ABSTRACT

Rock in situ is arguably the most complex material encountered in any engineering discipline. Deformed and fractured over many millions of years and different tectonic stress regimes, it contains fractures on a wide variety of length scales from microscopic to tectonic plate boundaries. Hydraulic fractures, sometimes on the scale of hundreds of meters, may encounter such discontinuities on several scales. Developed initially as a technology to enhance recovery from petroleum reservoirs, hydraulic fracturing is now applied in a variety of subsurface engineering applications. Often carried out at depths of kilometers, the fracturing process cannot be observed directly. Early analyses of the hydraulic fracturing process assumed that a single fracture developed symmetrically from the packed off-pressurized interval of a borehole in a stressed elastic continuum. It is now recognized that this is often not the case. Pre-existing fractures can and do have a significant influence on fracture development, and on the associated distributions of increased fluid pressure and stresses in the rock.
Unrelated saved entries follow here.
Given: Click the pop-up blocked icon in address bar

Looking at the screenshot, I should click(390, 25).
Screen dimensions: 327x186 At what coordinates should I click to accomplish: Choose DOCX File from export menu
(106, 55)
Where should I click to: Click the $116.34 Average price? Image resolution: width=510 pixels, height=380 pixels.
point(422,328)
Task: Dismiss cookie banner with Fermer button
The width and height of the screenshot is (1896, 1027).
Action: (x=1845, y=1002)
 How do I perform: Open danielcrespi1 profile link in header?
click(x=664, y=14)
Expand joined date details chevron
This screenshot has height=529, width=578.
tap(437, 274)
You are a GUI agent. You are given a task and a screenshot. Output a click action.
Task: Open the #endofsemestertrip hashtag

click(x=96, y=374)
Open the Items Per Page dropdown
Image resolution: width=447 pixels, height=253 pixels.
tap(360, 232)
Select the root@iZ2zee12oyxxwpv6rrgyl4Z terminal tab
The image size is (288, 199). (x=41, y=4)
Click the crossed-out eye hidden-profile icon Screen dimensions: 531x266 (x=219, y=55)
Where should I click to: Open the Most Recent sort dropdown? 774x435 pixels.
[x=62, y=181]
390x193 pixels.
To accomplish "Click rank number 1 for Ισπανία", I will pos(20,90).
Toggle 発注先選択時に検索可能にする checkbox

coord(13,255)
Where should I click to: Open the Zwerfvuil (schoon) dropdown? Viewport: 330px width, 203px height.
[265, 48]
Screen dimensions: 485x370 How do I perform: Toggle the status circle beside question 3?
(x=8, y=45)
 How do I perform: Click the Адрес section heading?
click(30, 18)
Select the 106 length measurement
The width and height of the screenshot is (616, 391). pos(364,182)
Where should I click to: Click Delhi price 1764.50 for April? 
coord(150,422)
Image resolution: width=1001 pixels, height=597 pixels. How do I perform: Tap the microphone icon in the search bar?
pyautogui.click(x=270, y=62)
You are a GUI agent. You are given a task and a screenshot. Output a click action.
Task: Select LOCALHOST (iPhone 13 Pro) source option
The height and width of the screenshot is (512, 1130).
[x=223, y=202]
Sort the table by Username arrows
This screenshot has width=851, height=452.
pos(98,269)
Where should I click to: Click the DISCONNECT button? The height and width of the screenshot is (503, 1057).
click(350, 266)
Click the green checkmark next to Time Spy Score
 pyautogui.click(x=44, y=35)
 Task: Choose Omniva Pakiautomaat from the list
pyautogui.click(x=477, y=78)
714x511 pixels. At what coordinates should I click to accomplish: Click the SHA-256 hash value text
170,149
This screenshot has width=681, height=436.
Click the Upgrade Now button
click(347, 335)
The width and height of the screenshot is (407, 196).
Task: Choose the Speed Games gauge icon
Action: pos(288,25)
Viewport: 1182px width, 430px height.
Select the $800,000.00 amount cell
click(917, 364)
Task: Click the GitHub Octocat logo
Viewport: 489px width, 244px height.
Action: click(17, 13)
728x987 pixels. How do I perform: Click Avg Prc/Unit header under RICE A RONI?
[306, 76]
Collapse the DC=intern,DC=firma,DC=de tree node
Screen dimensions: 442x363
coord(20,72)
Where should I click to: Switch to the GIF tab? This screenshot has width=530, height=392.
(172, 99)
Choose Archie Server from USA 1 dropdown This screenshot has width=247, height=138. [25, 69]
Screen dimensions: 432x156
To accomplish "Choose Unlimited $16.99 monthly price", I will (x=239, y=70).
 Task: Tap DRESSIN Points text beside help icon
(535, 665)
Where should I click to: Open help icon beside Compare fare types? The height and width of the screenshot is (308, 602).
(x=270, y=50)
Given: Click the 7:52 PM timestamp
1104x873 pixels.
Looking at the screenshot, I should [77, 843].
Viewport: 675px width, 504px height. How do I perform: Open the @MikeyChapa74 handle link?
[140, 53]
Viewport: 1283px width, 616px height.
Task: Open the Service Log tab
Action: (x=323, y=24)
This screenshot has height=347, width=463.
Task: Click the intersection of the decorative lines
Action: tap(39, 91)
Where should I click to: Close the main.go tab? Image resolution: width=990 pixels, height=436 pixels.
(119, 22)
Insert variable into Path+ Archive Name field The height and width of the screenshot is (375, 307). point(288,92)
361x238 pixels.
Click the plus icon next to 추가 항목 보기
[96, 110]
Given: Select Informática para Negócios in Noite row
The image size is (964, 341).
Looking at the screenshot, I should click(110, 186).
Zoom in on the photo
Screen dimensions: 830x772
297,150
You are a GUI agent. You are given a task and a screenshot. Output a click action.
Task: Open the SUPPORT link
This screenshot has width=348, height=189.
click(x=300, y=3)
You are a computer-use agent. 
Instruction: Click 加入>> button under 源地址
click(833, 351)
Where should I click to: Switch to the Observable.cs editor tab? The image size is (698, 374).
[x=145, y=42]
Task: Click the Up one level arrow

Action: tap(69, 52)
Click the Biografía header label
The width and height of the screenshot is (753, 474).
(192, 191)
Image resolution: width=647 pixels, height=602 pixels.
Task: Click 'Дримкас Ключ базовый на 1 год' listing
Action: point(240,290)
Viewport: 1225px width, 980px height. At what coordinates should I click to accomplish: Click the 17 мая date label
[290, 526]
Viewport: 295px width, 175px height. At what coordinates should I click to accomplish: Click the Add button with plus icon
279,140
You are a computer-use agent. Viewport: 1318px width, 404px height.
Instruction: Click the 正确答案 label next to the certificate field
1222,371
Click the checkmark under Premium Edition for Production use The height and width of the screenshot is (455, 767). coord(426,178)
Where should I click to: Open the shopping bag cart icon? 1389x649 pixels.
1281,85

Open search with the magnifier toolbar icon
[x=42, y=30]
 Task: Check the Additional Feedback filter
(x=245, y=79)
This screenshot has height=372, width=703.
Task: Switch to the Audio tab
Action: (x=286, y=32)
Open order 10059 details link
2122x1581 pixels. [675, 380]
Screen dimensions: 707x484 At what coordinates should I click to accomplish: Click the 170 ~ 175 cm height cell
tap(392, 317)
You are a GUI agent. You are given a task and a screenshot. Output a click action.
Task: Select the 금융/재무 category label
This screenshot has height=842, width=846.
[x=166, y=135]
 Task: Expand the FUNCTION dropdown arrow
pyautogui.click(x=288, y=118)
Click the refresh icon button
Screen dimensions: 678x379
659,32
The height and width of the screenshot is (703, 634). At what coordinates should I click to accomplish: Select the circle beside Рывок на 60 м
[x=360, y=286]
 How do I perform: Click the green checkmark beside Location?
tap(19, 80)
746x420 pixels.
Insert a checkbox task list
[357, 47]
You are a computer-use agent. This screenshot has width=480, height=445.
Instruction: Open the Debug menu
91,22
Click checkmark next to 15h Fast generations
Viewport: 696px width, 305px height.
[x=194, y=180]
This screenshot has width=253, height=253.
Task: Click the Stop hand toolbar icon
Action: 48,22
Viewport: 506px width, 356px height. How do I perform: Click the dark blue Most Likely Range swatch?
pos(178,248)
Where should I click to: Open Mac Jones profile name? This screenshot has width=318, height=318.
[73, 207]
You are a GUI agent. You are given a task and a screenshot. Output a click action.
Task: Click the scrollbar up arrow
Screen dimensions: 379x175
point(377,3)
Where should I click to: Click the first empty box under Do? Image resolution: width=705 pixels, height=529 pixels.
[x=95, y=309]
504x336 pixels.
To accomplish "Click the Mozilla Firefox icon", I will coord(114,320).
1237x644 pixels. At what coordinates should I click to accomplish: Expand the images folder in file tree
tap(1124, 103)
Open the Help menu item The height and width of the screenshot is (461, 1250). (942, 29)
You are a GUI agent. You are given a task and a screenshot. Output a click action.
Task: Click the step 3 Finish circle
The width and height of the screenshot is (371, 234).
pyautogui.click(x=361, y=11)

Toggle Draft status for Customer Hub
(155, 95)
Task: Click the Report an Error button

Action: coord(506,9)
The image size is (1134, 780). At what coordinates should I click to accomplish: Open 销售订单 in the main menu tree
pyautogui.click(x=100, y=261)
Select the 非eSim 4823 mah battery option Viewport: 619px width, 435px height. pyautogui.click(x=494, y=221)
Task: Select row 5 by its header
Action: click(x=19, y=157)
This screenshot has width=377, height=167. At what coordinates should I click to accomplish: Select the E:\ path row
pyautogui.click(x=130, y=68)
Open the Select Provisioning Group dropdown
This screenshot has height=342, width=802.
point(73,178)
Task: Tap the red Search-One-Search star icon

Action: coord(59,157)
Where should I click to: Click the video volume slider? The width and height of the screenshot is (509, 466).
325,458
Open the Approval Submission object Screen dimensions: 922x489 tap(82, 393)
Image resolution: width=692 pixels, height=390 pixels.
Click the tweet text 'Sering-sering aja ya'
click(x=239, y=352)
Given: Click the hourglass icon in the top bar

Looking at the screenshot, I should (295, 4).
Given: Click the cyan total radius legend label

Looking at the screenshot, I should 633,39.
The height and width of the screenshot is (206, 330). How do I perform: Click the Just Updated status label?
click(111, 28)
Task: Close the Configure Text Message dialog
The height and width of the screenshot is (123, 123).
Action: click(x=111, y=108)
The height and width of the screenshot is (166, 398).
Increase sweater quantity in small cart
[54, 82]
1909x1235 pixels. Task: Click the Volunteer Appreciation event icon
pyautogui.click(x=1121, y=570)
Given the usual lack of information and/or uncertainties concerning important variables such as the disposition and mechanical properties of pre-existing fracture systems and properties, rock mass permeabilities, in-situ stress state at the depths of interest, fundamental questions as to how a propagating fracture is affected by encounters with pre-existing faults, etc., it is clear that design of hydraulic fracturing treatments is not an exact science. Fractures in fabricated materials tend to occur on a length of scale that is small; of the orderof the ‘grain size’ of the material. Increase in the size of the structure does not introduce new fracture sets.